I responded in the GitHub pull request with a technical issue with the proposal as-written. Posting here to also voice concerns about the overall structure of this EIP:
In general, I feel this doesn’t need to be an EIP, since it doesn’t need to be a standard that multiple contracts implement. If people wish to give meaning to arbitrary data that is just announced/timestamped on an EVM blockchain, it doesn’t need to be implemented by multiple smart contracts (since that mentality is aiming to skew away from smart contracts). Instead, just one contract needs to exist with a method anyone can call, to trigger an event with arbitrary data. And actually many of those already exist from the early days of Ethereum when people were experimenting with simple “greeter” contracts. What benefit is to be gained by a project organizer deploying a smart contract for their project that allows people to trigger “Inscribe” events, but doesn’t use any other smart contract benefits?

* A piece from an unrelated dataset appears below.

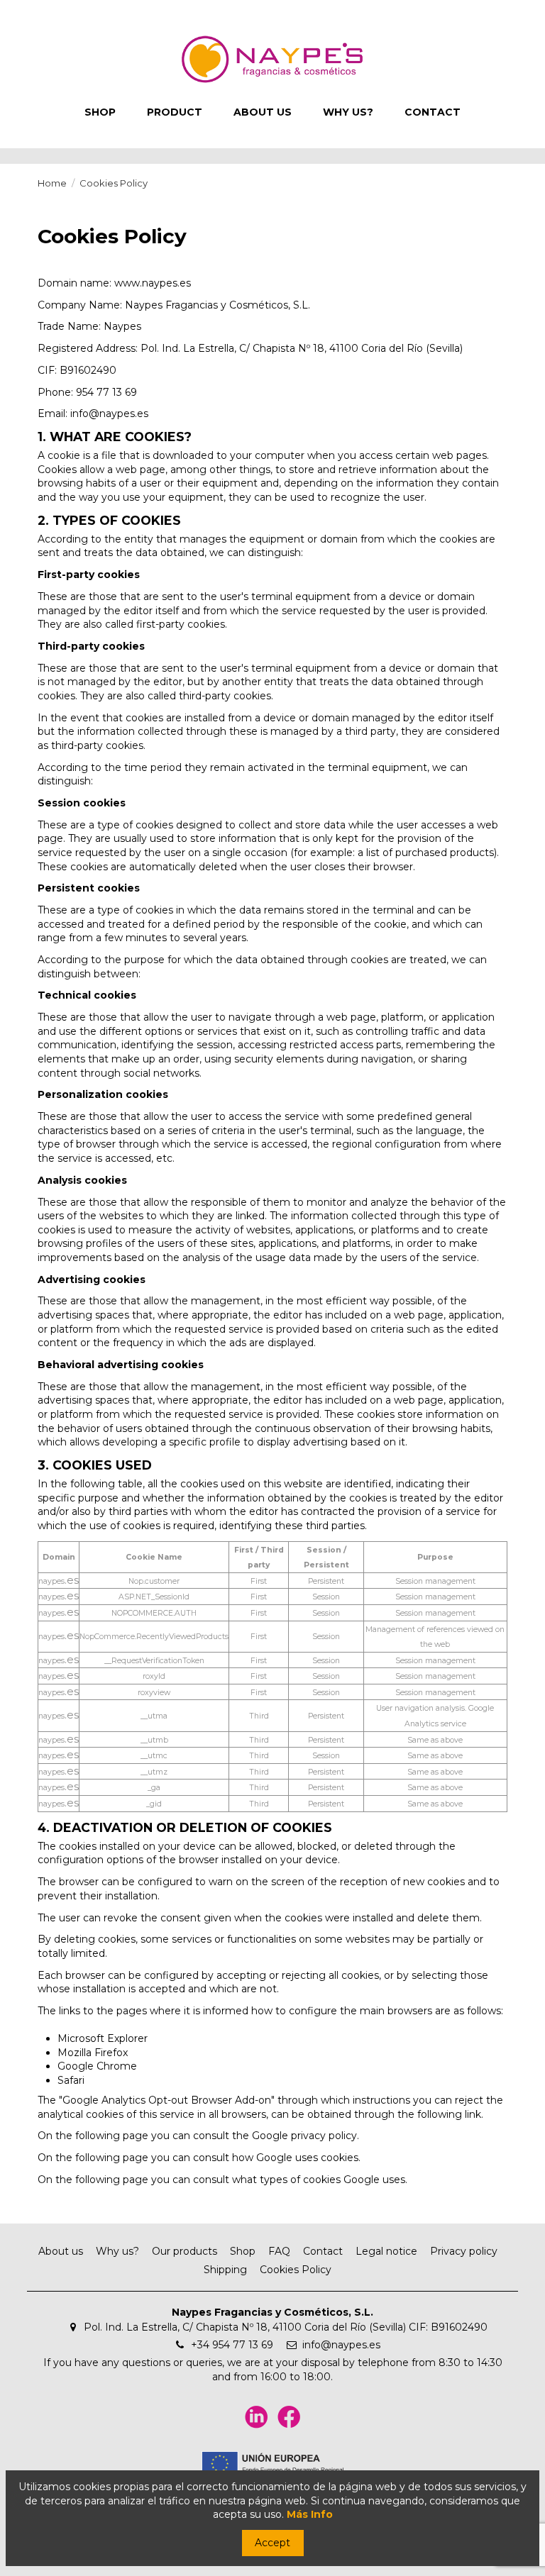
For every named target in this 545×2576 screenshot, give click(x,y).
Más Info (310, 2514)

That “only” is discounting one other thing I think is important: Event indexers already exist. Web3 SDK libraries give easy access to filter and query Events (as they’re exposed by the JSON-RPC node APIs), but calldata isn’t as easily filterable. An additional benefit you get by “paying twice” is the ability for many other nodes to present your data in a more convenient package, and so will show up in some form in explorers, wallets, and portfolio tools without them needing to specifically modify to support it.
If this is to become an accepted EIP, a technical concern with the formatting chosen: If the data
value of the event is forced to be a data URI, then why is it defined as a bytes
value rather than a string
value? I would suggest dropping the requirement that it be a data URI in format, and allow any data
to be present. That allows for implementations to use whatever data encoding they prefer (e.g. protobuf or BSON). Using BSON or Solidity data encoding would encode the data more compactly (and therefore reduce the cost to inscribe). The data URI format needing to start with data:
means every inscription has five extra bytes it needs to pay to store.